» **MATERIAL FOR THE TASK**
-=-=-=-=-
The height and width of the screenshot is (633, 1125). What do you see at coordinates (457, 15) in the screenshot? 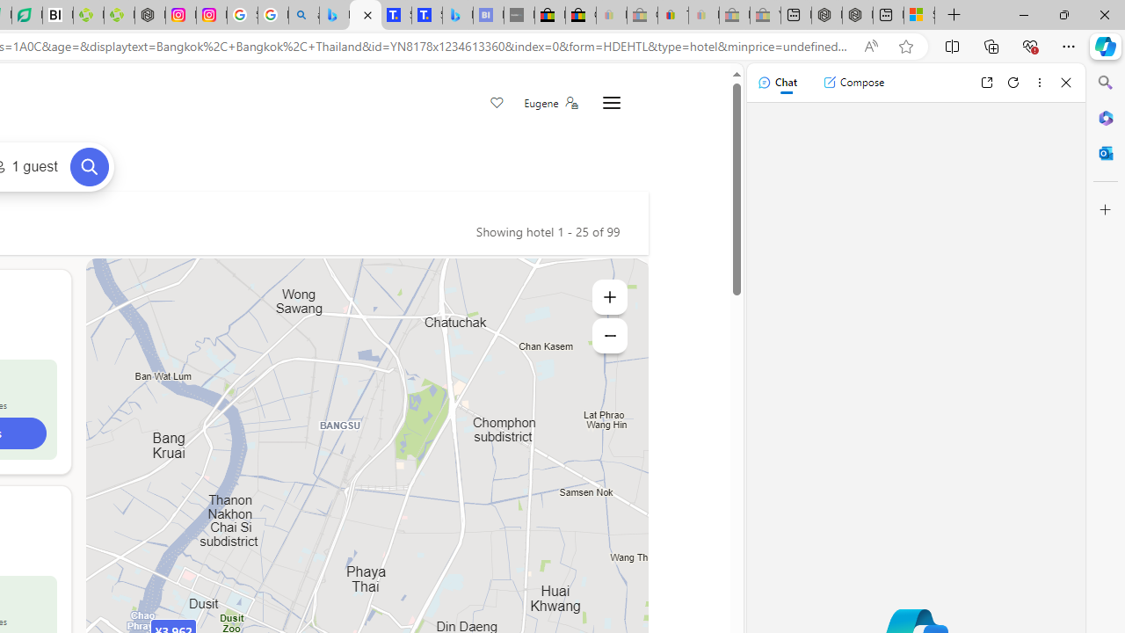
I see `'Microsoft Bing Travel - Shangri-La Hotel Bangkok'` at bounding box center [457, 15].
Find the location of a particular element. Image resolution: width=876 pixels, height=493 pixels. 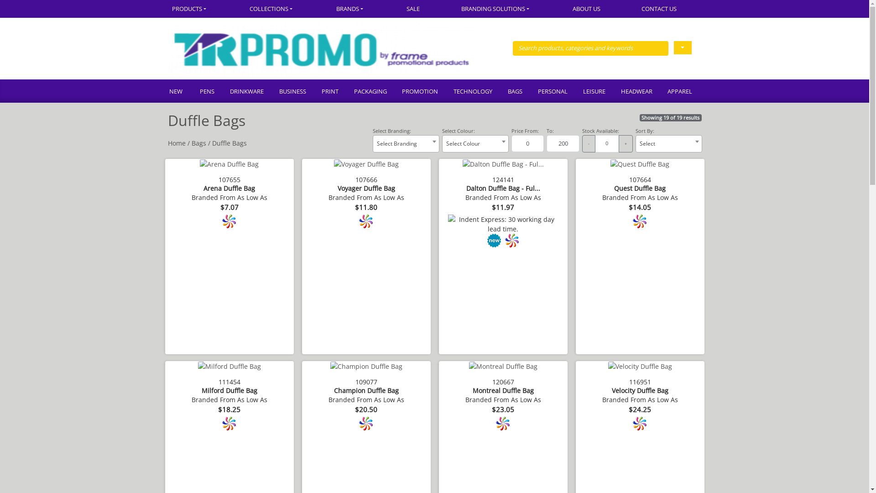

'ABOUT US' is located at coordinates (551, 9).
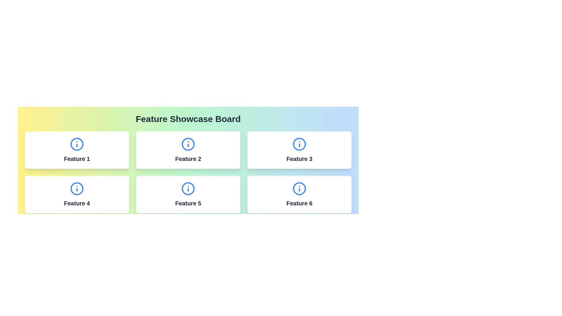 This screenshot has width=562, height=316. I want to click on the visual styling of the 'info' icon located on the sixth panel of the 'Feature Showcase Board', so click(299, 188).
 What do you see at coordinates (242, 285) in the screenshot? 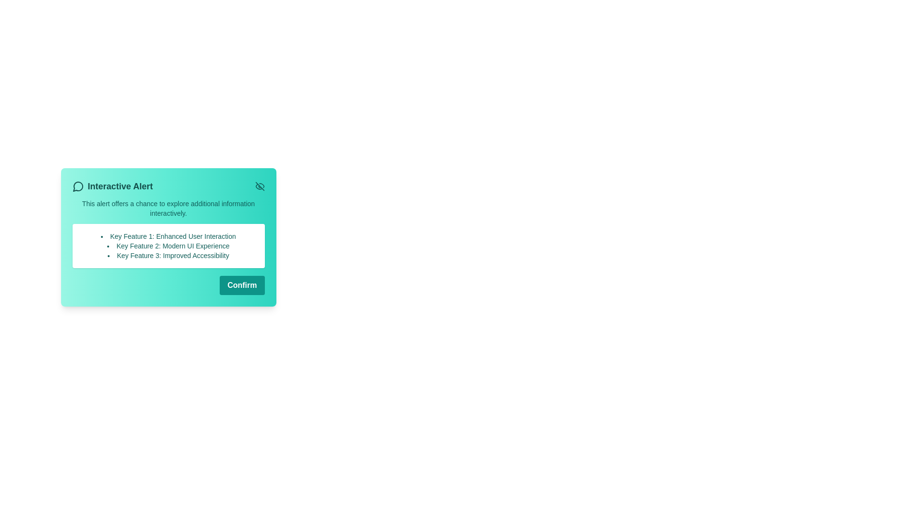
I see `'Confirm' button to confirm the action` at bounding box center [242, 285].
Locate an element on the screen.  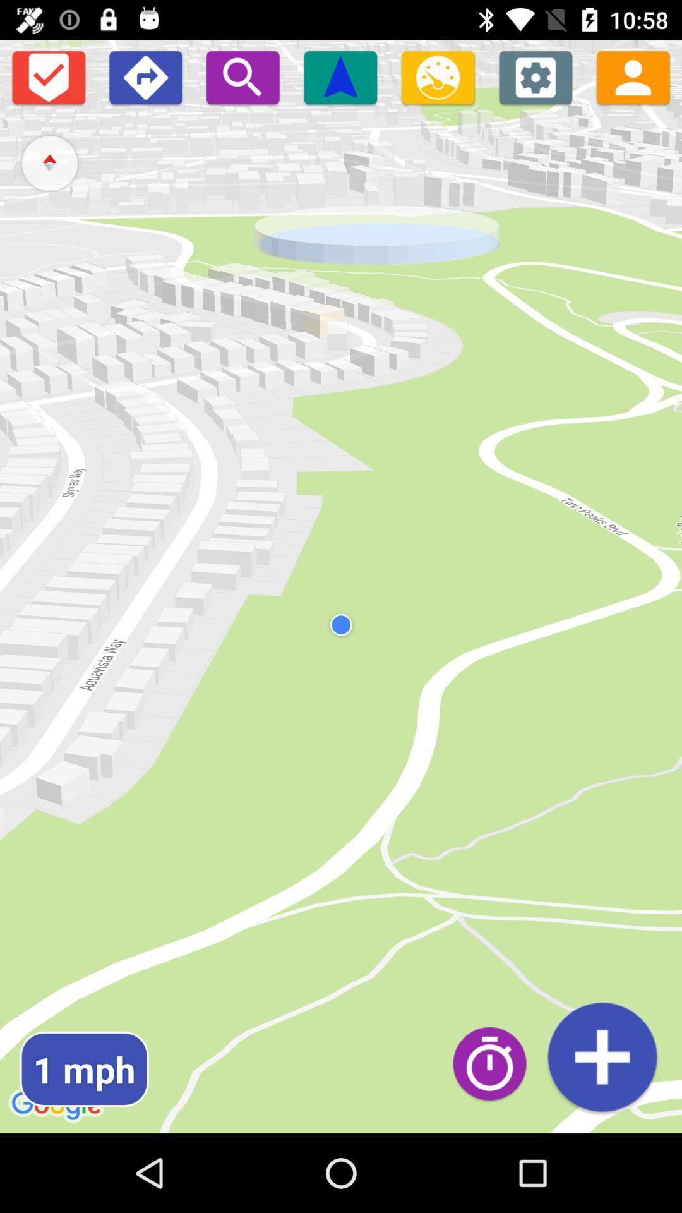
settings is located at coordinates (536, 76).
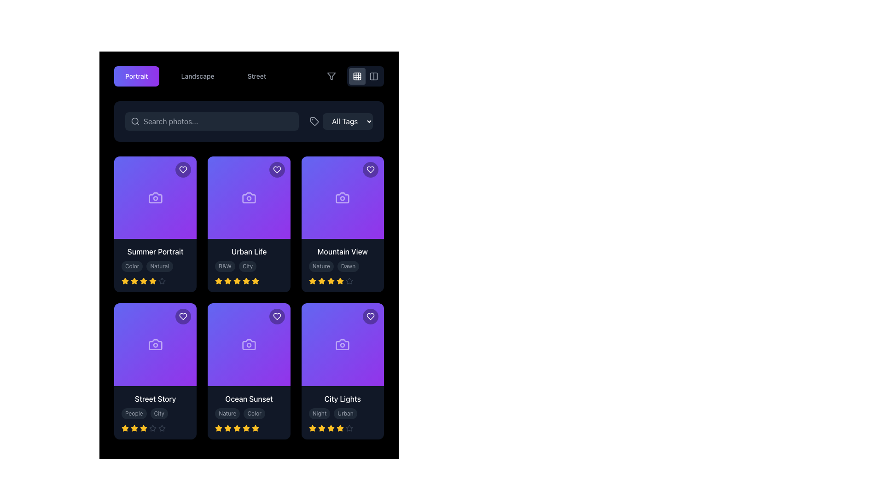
-=-=-=-=-
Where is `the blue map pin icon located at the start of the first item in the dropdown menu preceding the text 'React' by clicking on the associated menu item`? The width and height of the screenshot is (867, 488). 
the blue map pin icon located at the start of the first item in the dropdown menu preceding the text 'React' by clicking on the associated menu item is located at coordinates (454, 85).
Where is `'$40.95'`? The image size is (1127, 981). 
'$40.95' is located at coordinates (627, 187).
-=-=-=-=-
» **WHAT THE TASK REQUIRES**
Output, word for word, the stretch of records from the line containing "The height and" through the line containing "This screenshot has", including both of those lines. Leave the pictures out.

» **RESULT**
The height and width of the screenshot is (633, 1125). What do you see at coordinates (457, 15) in the screenshot? 
I see `'Microsoft Bing Travel - Shangri-La Hotel Bangkok'` at bounding box center [457, 15].
Find the location of a particular element. Image resolution: width=876 pixels, height=493 pixels. 

'ABOUT US' is located at coordinates (551, 9).
 This screenshot has width=562, height=316. I want to click on the visual styling of the 'info' icon located on the sixth panel of the 'Feature Showcase Board', so click(299, 188).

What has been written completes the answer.